In Italy, the Foundation has examined 22 elections from 1999 to 2022 to find out an average of60.64 percent participation rate. The difference is striking. Italy is known with its chronic governmental problems. Since the end of World War II in 1945, the country has had 69 governments, for an average of one every 1.11 years. Despite this, Italy has continued to function and citizens’ basic rights and freedoms have been largely secured thanks to robust institutions. The case of Turkey is the exact opposite.

To illustrate with some concrete examples: academia has been brought to heel through the end of university autonomy, the sacking –by presidential decree or because of the state of emergency declared after July 2016– of some 9ö000 professors and researchers, often of high academic standing. Secondary education is being deliberately Islamized with, for example, the introduction of creationism in the curriculum at the expense of philosophy. The authorities strongly promote Sunni-only religious instruction through the relentless multiplication of Koranic schools.

Already strongly centralized, the territorial administration is now entirely dependent on the regime with governors and deputy governors directly nominated by the president according to their loyalty. The municipal administration, under administrative control by virtue of the Constitution (Article 127), is kept in line especially in the Kurdish regions whose elected mayors were almost all systematically removed and replaced by representatives of the central administration.

The armed forces have been put under the control of elected officials in the first place, thanks to the EU candidacy requirements. Nevertheless, they ended up becoming an army at the service of the regime rather than the people.
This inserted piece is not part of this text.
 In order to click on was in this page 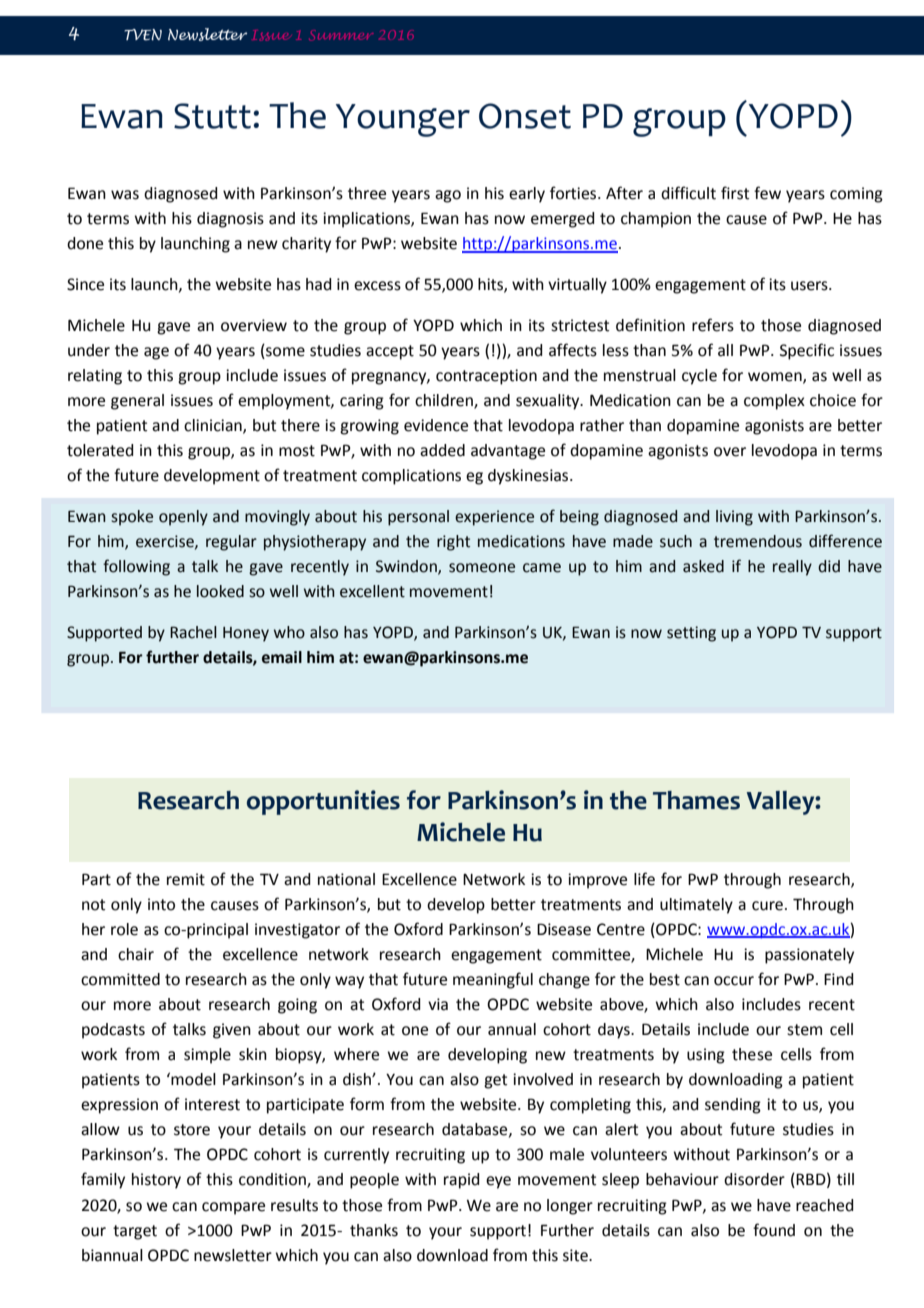, I will do `click(125, 195)`.
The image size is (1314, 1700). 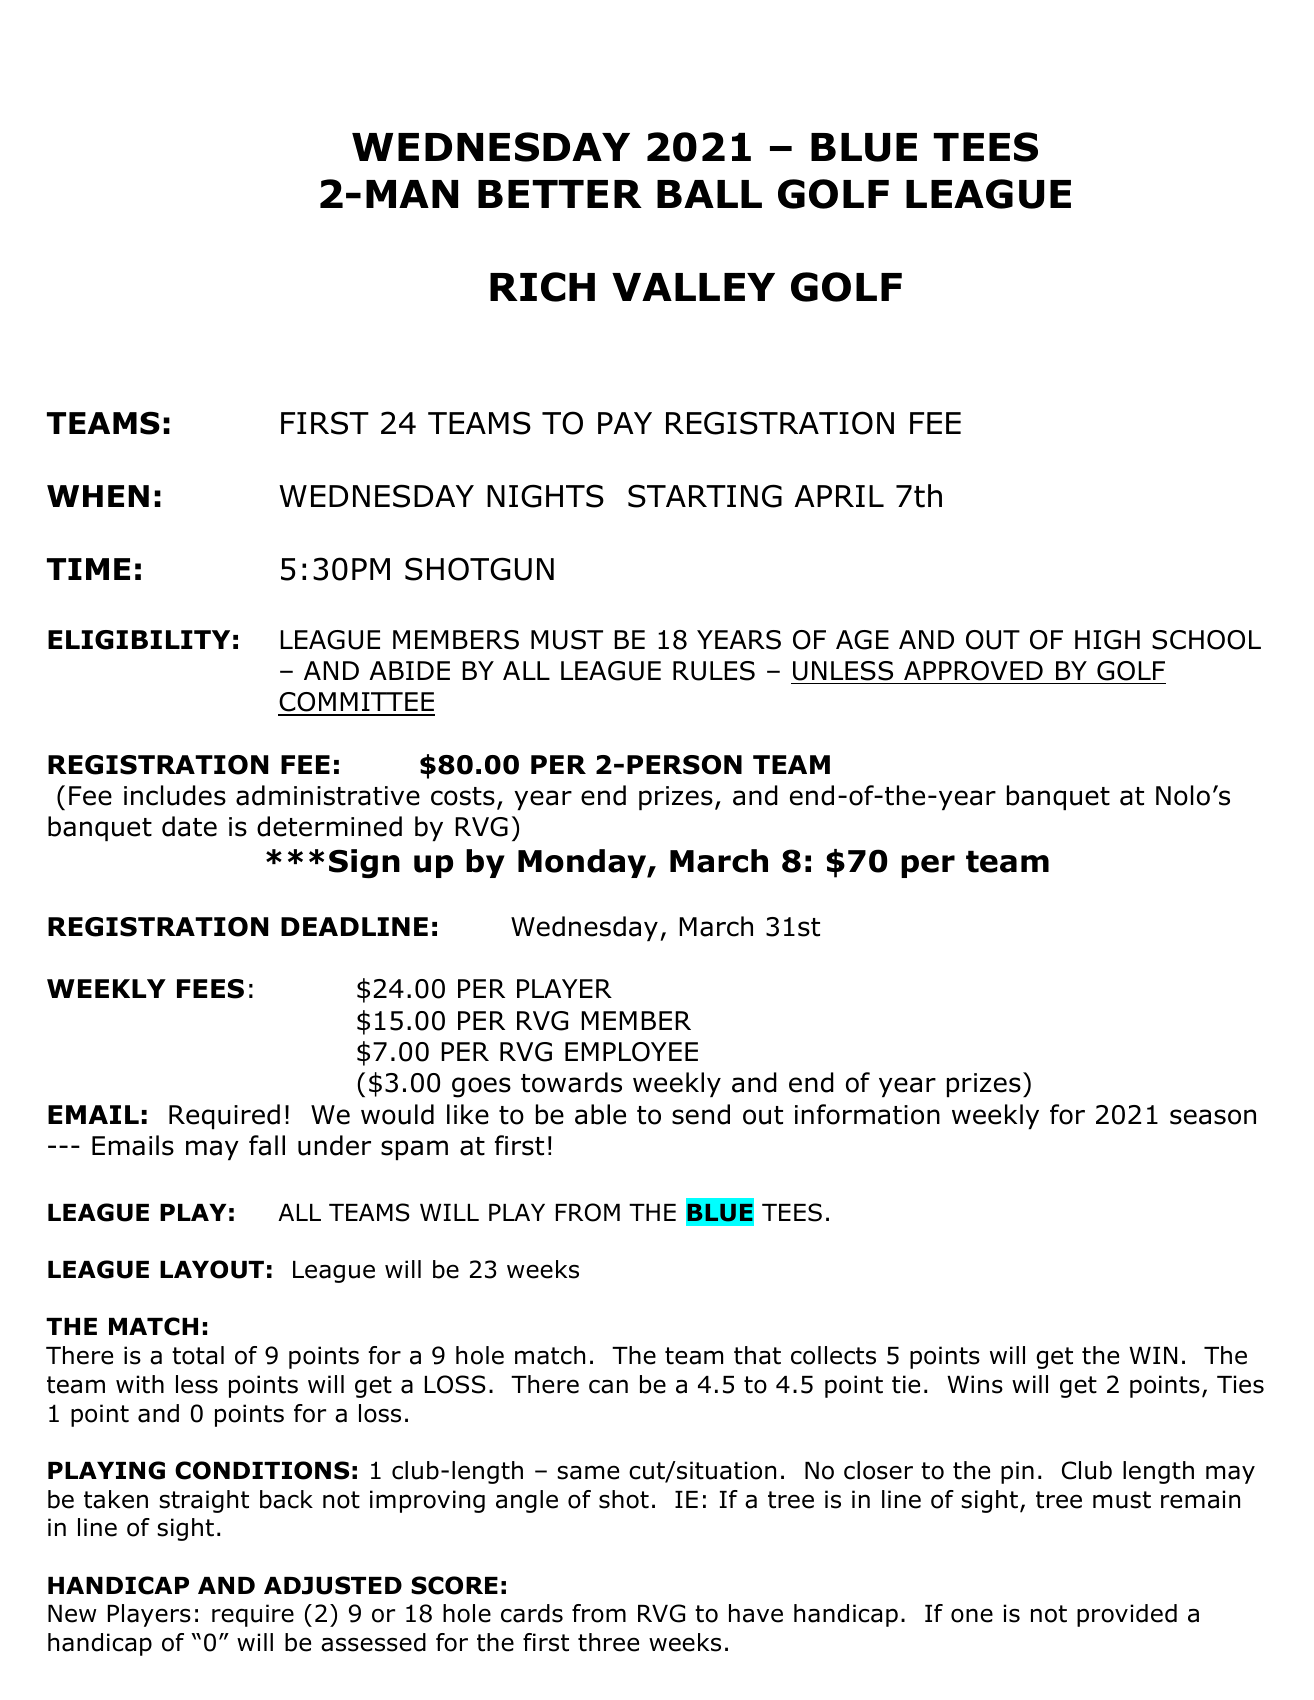 What do you see at coordinates (757, 1355) in the page?
I see `that` at bounding box center [757, 1355].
The regime has established more than the classical state monopoly on violence. In addition to the army, the police and the gendarmerie, private militias, pro-regime Kurdish militias, foreign jihadi militias, private security companies and mafia-like groupings are at its entire disposal.  

The judiciary system has become openly partisan with the members of all high courts being nominated by the president or by the Parliament where the regime parties hold a majority. The system is unpredictable, arbitrary and serves only the interests of the regime. It is not illegal but a-legal, a situation to which the opposition is usually blind, deaf, and mute.
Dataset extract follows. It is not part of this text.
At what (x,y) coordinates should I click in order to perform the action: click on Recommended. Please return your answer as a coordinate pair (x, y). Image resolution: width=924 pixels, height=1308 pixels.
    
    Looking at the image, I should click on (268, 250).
Public finances involve a system of prebends that serves the interests of a small circle of businesspeople close to the regime and who operate exclusively in the fields of construction, infrastructure, fossil fuel investments, and mass consumption.

Turkey today looks like a citizens’ rights and freedoms cemetery that the citizens and the opposition think to resuscitate thanks to an electoral victory! No need for a crystal ball to guess that there is no quick fix to redress this situation by simply voting!

Abroad, Turkey appeasers have been using and abusing the Turkish appetite for elections as a proof of democratic functioning. Not only were the elections far from being immaculate for a decade, i.e. neither entirely free nor fair according to international observers, they constitute a fig leaf for those Turkey watchers to continue to label the political system sufficiently legitimate to co-exist with.

Theoretical oxymorons such as “competitive authoritarianism” only by virtue of organizing elections, which end up by electing and re-electing dictators are commonplace to describe the regimes like Ankara’s. Such an attitude provides strong legitimacy to the rulers and provides a sense of normalcy to the voters who naïvely or cynically think that they live in a democracy. 

Voting cannot be a magic wand to redress an ethical and institutional wreckage. Moreover, if it fails to get rid of a dictatorial regime it can become a cause for collective, lethal despair.     

*Prof. Cengiz Aktar is a Turkish political scientist, essayist and columnist. Presently a lecturer at the University of Athens (EKPA) he worked for the United Nations and with the European Commission. His latest book "The Turkish Malaise" was published in London.